Good Friday Agreement
In its dark days, when bombings and shootings scarred Northern Ireland with depressing inevitability and regularity, the thought of cross-party agreement and peace was fanciful.
Until the mid-90s, Northern Ireland’s divisions, polarised by religion and politics, entrenched with 30 years of bloodshed, showed no signs of healing. Any headway that dialogue had made in the battle to rid the province’s politics of the gun and bomb would be shouted down under the intractable antipathy between militant Republicans and Loyalists, and British and Irish governments failing to open a diplomatic seam that would allow Northern Ireland’s protagonists to become involved in reconciliatory politics.
Distrust and hatred, hardened through years of conflict and sectarian violence, would not shift overnight. Yet, on Good Friday, 1998, as the ink dried on the Belfast Agreement (or Good Friday Agreement), there was finally some accord. Both British and Irish Governments signed the Agreement – of the political parties in Northern Ireland, only the Democratic Unionist Party opposed it (Unionists on the whole were highly sceptic, but John Trimble, leader of the Ulster Unionist Party managed to secure enough support). When the Agreement was put to the people of Northern Ireland and the Republic of Ireland in a May referendum, the ‘yes’ vote was emphatic – over 90 per cent in the South, over 70 in the North. The people wanted peace.
After years of false dawns, cautious optimism was mixed with jubilation as months of political sabre-rattling and intense bargaining brought concessions on all sides, paving the way for a power sharing executive that could allow a peaceful democratic political model to determine Northern Ireland’s future. The key word here is ‘cautious’; talks would eventually stall as a number of impasses reversed some and revised other parts othe Agreement.
Seventeen hours of talks saw the deadline for agreement come and go. But after 30 years of violence, what was a matter of hours? The Good Friday Agreement drafted in concessions from all sides. The core principals demanded a cessation of violence, after which prisoners from both Republican and Loyalist factions would be released. Another central tenet, more controversial, was that of decommissioning. The habit of paramilitary violence was one that died hard, taking years to abate – the very issue of the IRA destroying their stockpiles of assault rifles and plastic explosive was one that nearly derailed the Agreement. The IRA’s arms were the reason for the DUP’s opposition; Sinn Féin, it argued, were still endorsing militarism so long as munitions were available to the IRA. Yet, by the same token, Loyalist paramilitary violence was still visited upon the Catholic population. One of the most tense features of the decommissioning process would prove to be who would blink first, who would be the first to hand over ordnance without giving the allusion of ‘surrender’.

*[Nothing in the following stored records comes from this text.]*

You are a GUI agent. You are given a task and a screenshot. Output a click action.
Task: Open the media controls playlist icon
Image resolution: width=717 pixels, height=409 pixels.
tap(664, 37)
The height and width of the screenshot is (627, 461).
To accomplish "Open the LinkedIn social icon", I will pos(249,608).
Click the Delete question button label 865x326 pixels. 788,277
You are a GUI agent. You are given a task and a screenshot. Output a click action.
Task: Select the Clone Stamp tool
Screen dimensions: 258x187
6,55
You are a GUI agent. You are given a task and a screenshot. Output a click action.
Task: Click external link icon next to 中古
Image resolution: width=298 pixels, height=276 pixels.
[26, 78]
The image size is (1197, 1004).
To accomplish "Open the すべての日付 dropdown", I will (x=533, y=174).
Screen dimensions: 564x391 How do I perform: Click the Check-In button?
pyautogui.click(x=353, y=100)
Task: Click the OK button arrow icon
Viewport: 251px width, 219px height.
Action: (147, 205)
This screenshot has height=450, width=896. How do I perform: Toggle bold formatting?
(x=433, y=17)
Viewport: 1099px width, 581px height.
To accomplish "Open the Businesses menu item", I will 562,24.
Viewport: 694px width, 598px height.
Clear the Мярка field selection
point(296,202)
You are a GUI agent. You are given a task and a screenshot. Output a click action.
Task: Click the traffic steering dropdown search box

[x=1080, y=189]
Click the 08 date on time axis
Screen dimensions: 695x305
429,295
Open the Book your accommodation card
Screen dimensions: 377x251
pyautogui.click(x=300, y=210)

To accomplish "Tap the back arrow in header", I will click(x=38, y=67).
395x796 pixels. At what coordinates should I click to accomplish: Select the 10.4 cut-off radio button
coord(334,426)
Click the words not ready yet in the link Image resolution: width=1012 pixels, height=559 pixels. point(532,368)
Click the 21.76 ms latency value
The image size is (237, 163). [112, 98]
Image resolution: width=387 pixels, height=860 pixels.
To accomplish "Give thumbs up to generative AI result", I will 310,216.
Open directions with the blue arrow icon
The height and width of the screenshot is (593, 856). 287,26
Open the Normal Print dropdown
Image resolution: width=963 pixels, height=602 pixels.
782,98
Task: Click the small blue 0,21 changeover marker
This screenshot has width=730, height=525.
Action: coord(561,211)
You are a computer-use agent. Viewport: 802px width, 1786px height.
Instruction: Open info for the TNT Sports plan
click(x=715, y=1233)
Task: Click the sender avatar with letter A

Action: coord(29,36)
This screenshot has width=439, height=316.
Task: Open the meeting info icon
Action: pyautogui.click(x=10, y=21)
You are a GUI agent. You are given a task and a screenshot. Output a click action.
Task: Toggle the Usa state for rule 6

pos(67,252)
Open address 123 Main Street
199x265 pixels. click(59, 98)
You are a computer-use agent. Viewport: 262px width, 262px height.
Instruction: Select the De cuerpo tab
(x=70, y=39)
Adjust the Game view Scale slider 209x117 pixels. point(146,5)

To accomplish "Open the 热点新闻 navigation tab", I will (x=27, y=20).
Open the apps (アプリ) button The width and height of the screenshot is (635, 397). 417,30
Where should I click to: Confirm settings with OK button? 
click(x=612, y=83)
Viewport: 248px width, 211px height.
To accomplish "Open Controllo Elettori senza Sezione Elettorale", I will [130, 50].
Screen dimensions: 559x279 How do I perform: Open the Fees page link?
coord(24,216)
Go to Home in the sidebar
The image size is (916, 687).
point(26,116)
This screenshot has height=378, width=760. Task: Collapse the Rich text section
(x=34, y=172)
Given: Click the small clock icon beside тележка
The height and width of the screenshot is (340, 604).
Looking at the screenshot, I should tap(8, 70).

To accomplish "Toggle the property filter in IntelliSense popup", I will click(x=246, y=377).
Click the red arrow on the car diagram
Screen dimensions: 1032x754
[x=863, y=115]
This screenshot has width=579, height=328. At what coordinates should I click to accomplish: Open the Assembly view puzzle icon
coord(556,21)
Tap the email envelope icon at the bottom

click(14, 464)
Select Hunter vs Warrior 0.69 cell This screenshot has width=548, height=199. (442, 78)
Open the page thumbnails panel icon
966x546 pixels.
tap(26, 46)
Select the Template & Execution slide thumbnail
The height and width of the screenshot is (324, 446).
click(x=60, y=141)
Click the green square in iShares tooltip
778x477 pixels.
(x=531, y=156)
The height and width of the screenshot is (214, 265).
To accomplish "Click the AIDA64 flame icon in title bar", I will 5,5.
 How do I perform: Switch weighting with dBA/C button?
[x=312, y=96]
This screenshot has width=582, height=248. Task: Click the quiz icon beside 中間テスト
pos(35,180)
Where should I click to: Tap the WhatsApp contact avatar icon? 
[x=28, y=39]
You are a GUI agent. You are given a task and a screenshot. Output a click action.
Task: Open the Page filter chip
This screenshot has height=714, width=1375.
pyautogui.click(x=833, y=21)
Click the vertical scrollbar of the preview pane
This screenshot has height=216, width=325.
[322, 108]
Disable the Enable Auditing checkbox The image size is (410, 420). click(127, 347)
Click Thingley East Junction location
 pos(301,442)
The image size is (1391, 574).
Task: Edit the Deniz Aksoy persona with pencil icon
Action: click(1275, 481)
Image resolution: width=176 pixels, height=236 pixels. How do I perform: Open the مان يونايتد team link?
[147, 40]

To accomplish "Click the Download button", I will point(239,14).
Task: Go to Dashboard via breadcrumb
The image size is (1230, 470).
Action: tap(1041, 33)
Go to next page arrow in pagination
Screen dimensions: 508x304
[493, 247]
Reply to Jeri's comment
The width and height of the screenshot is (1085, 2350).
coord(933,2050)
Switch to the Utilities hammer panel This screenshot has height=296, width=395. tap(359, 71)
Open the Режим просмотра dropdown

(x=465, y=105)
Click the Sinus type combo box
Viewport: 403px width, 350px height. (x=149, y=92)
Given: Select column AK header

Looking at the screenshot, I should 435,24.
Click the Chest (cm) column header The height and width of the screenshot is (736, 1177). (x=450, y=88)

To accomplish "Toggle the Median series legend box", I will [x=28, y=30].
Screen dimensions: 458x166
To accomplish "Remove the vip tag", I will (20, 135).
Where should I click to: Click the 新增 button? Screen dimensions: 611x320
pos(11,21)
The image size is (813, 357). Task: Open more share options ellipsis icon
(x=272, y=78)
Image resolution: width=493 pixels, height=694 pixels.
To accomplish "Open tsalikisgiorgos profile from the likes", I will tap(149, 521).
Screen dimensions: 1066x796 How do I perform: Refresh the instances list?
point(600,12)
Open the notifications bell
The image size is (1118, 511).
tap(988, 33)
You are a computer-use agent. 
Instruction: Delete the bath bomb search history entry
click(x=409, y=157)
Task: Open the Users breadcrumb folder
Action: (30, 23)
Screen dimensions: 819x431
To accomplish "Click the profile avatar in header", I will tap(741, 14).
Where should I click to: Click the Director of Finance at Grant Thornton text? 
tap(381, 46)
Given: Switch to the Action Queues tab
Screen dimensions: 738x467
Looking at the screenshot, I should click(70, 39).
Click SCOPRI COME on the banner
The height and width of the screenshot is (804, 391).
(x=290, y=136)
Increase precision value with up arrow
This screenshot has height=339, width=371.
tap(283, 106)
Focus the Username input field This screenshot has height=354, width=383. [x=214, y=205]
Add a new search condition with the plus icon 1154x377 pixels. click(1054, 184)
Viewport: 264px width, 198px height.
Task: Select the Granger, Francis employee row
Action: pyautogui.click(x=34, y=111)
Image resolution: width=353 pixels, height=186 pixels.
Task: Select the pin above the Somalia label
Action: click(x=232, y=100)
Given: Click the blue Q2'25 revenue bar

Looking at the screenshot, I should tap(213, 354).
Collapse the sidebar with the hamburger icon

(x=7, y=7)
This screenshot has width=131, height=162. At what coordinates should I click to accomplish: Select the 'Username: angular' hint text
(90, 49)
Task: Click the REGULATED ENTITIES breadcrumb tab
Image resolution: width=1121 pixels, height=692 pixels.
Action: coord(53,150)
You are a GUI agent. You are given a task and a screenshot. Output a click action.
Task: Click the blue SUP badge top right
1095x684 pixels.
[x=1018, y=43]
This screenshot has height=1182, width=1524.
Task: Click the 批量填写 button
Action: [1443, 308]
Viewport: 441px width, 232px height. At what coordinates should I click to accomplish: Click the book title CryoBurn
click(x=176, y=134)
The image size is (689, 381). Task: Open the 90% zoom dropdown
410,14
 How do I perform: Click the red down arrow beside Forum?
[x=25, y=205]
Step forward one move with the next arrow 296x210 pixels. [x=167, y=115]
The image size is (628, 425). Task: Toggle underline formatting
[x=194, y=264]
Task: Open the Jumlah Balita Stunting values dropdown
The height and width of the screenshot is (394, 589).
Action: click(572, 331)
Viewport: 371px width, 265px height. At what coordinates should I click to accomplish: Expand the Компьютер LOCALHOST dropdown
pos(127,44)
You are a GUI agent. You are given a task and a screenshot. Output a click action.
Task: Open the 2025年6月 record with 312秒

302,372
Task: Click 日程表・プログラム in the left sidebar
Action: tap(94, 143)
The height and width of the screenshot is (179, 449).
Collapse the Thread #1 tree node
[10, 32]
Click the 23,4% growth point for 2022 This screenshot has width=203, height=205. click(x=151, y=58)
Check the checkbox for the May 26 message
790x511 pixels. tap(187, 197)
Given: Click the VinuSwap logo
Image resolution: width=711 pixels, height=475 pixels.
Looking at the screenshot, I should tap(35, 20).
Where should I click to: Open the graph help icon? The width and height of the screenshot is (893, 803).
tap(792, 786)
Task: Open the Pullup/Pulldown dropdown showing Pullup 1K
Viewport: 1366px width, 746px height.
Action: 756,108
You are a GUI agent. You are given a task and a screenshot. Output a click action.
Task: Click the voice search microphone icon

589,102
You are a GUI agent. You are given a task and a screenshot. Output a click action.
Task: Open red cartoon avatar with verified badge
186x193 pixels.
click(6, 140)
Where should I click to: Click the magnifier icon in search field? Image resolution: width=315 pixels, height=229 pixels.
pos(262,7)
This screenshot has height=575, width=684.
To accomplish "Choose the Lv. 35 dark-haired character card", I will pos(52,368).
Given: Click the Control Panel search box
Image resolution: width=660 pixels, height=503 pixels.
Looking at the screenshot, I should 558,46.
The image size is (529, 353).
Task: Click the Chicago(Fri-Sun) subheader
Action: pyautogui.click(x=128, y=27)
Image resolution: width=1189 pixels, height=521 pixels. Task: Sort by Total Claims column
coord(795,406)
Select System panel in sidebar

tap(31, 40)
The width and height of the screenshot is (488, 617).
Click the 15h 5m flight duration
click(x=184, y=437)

A human rights watchdog was to be set up. There would be legal recognition for the rights for any individual to express their identity, be it British or Irish. Policing would be somewhat revolutionised; for years, nationalists would view the Royal Ulster Constabulary with suspicion – Catholics were a tiny minority in the force, and for Northern Ireland to move on, a more representative police force was needed. The 1920 Government Of Ireland Act was repealed by the British government; and the Irish constitution was amended too. The workings of diplomacy depended on balancing concessions.
The release of prisoners justifiably angered the victims of the thousands who lost their lives in Northern Ireland’s Troubles . Especially as those imprisoned for killings would become involved in mainstream politics. But it ushered in a new era. That power sharing would be halted after the reemergence of the old Ulster demon of mistrust was perhaps inevitable. Yet the Belfast agreement was the blueprint for peace; it brought British and Irish governments together, bringing more pressure on all parties to stay committed to the peace process. And eventually, with its gravitational pull towards contrition from all sides, the peace process and power sharing would be restored, aligning itself with the principals set out on the 10th April 1998.
Ireland and Britain would work together like never before, and on the fault lines of Northern Ireland’s divisions, eventually Loyalist and Republicans would engage each other in debate rather than a gunfight. There would be huge rifts and suspension of the power sharing executive in the years to come, but this was progress, albeit cautious and measured progress.